### Exercise
Quote exactly the lines from the start of the entries to the one with "Given: Click the Contact Us button", both ends included.

[Saved data entries]
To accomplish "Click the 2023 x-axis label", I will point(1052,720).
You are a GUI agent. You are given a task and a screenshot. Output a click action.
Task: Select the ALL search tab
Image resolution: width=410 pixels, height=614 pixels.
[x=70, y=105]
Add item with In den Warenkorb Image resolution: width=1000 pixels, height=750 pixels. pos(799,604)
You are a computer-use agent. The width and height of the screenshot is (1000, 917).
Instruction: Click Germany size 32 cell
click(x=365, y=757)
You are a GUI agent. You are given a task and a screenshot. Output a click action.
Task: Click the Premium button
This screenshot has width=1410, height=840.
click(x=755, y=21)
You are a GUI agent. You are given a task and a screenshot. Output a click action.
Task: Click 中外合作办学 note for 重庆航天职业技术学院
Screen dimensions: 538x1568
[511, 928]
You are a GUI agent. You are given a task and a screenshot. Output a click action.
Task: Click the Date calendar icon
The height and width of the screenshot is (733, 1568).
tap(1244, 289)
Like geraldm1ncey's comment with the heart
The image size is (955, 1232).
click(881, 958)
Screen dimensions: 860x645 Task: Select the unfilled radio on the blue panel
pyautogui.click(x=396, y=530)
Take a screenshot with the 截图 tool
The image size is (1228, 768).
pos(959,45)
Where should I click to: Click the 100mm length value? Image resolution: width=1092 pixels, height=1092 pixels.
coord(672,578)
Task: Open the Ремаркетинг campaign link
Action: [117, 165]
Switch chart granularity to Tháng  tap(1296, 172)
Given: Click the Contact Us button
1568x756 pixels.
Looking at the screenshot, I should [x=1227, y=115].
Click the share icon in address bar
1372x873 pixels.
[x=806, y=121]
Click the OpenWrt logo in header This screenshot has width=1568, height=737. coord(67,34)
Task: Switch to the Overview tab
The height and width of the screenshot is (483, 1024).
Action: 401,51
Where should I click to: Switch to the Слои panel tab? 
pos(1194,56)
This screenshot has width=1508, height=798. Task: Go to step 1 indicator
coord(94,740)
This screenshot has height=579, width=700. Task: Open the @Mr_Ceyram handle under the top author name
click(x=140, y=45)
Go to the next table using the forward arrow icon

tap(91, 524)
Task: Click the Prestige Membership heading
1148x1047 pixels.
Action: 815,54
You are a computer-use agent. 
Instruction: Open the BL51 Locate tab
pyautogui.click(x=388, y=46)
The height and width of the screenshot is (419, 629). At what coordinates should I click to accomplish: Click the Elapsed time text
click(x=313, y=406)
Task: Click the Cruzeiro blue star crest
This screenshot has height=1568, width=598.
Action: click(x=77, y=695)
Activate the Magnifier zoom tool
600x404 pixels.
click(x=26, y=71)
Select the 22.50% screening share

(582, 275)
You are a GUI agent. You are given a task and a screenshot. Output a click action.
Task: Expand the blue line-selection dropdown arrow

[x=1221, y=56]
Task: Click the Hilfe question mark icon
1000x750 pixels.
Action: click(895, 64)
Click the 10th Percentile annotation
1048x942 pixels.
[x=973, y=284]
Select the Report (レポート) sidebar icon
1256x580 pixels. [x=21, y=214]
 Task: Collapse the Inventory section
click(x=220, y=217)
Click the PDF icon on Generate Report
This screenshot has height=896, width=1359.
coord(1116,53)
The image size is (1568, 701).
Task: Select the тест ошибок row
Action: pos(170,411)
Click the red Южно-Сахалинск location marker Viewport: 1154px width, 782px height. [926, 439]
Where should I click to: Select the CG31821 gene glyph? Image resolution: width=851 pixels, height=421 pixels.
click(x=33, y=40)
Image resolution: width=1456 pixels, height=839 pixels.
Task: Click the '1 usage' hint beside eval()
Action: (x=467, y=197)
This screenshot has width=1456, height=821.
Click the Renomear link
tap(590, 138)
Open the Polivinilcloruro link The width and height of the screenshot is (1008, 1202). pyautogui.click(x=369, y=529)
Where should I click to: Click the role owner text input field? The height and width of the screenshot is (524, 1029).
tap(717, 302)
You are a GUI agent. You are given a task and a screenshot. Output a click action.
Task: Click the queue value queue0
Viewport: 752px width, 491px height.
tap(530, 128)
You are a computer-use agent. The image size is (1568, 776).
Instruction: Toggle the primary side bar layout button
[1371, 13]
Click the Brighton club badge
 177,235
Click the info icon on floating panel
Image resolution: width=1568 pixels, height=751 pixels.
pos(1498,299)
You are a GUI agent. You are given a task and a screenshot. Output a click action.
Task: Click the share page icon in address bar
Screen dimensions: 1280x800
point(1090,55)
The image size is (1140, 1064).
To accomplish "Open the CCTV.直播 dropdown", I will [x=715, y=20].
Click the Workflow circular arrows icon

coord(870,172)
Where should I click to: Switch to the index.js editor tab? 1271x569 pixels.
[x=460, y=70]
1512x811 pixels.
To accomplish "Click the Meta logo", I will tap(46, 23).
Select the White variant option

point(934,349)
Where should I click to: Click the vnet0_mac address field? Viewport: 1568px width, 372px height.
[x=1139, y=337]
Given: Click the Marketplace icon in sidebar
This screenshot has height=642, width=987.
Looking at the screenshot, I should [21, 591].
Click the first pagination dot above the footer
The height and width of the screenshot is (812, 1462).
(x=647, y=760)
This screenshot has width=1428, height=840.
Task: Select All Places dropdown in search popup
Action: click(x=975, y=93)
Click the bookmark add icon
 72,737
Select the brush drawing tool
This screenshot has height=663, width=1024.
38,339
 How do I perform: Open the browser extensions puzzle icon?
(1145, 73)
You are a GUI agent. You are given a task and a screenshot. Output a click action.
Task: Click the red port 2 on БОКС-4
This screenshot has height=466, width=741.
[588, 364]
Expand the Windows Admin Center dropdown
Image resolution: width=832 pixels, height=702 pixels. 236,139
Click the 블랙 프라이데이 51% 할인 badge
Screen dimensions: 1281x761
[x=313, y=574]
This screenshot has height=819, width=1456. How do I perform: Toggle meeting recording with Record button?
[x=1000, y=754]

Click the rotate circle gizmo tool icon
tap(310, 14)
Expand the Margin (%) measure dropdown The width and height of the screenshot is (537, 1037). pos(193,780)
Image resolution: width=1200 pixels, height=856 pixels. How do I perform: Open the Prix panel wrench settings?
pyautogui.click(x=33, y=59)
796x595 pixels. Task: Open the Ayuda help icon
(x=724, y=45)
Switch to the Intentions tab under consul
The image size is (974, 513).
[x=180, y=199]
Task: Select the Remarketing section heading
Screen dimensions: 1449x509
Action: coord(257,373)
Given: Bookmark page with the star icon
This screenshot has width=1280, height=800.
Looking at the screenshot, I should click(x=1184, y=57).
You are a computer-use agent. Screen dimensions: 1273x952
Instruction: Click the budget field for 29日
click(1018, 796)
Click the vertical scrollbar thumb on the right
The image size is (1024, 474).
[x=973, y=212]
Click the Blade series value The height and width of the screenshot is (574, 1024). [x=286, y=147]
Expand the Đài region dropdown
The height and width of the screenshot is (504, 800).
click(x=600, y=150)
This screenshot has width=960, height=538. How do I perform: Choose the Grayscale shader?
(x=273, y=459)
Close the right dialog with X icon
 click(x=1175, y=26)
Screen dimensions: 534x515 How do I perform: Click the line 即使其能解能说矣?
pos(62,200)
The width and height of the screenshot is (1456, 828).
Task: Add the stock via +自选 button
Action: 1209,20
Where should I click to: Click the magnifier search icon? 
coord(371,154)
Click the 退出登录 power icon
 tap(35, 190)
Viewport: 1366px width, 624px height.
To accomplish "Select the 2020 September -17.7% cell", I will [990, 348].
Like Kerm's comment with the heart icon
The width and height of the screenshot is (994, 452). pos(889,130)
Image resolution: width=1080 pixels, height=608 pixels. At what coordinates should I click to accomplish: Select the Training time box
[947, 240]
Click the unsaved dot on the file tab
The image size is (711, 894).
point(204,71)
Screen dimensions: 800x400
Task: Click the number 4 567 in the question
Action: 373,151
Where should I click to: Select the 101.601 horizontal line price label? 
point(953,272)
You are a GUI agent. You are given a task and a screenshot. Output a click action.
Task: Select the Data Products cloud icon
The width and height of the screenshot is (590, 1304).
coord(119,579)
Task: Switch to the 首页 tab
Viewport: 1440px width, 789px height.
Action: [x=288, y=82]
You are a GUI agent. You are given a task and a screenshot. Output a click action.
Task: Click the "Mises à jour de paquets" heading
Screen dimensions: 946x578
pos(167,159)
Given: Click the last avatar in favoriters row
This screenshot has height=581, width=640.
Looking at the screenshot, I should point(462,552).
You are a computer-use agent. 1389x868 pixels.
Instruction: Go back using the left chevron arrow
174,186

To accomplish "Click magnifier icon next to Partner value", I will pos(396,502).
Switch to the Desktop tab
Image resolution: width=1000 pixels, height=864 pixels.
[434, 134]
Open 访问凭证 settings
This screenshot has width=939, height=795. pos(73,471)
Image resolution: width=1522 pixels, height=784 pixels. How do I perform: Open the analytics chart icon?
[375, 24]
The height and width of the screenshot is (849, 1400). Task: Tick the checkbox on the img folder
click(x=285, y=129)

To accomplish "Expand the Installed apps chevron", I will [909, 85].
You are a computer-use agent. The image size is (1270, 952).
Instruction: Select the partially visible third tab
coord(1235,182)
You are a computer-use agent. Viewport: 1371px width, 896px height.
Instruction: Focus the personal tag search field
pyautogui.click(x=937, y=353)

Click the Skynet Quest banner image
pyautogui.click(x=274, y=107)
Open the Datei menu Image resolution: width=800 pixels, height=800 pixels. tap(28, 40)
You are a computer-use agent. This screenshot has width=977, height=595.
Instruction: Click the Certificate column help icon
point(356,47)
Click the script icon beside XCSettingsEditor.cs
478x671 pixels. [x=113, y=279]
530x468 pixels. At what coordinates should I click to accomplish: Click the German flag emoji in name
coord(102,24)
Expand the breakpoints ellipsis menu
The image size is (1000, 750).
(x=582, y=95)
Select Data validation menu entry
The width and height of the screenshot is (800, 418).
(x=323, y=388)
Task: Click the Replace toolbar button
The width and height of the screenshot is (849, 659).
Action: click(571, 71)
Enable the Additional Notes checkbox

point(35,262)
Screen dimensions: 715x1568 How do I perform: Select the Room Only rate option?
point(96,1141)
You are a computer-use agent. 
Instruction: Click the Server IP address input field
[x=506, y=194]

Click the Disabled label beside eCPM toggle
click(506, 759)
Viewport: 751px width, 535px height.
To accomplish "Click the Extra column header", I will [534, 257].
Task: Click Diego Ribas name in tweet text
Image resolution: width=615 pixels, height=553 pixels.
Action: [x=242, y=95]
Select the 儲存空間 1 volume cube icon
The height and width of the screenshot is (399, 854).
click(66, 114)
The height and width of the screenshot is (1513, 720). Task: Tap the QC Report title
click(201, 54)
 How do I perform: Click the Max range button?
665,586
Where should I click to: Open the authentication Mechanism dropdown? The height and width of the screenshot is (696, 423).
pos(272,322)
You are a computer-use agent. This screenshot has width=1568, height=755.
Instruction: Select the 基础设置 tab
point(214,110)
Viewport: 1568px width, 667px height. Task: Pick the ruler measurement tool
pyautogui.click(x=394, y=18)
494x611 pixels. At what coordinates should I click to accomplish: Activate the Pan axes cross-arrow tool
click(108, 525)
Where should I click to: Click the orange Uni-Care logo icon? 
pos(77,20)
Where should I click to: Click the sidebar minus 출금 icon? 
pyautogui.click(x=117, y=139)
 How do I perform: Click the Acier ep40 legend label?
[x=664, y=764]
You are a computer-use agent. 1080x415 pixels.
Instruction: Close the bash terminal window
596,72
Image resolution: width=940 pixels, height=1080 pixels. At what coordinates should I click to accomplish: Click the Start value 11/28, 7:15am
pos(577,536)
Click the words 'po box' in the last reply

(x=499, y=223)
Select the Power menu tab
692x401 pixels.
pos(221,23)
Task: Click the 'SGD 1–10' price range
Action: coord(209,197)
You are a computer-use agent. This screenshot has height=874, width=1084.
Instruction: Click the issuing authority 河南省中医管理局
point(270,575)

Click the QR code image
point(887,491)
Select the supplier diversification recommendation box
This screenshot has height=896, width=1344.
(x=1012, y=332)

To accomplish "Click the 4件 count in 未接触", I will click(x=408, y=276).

### Reply to the task
To accomplish "Click the 2023 x-axis label", I will point(1052,720).
You are a GUI agent. You are given a task and a screenshot. Output a click action.
Task: Select the ALL search tab
Image resolution: width=410 pixels, height=614 pixels.
[x=70, y=105]
Add item with In den Warenkorb Image resolution: width=1000 pixels, height=750 pixels. pos(799,604)
You are a computer-use agent. The width and height of the screenshot is (1000, 917).
Instruction: Click Germany size 32 cell
click(x=365, y=757)
You are a GUI agent. You are given a task and a screenshot. Output a click action.
Task: Click the Premium button
This screenshot has width=1410, height=840.
click(x=755, y=21)
You are a GUI agent. You are given a task and a screenshot. Output a click action.
Task: Click 中外合作办学 note for 重庆航天职业技术学院
Screen dimensions: 538x1568
[511, 928]
You are a GUI agent. You are given a task and a screenshot. Output a click action.
Task: Click the Date calendar icon
The height and width of the screenshot is (733, 1568).
tap(1244, 289)
Like geraldm1ncey's comment with the heart
The image size is (955, 1232).
click(881, 958)
Screen dimensions: 860x645 Task: Select the unfilled radio on the blue panel
pyautogui.click(x=396, y=530)
Take a screenshot with the 截图 tool
The image size is (1228, 768).
pos(959,45)
Where should I click to: Click the 100mm length value? Image resolution: width=1092 pixels, height=1092 pixels.
coord(672,578)
Task: Open the Ремаркетинг campaign link
Action: [117, 165]
Switch chart granularity to Tháng  tap(1296, 172)
Given: Click the Contact Us button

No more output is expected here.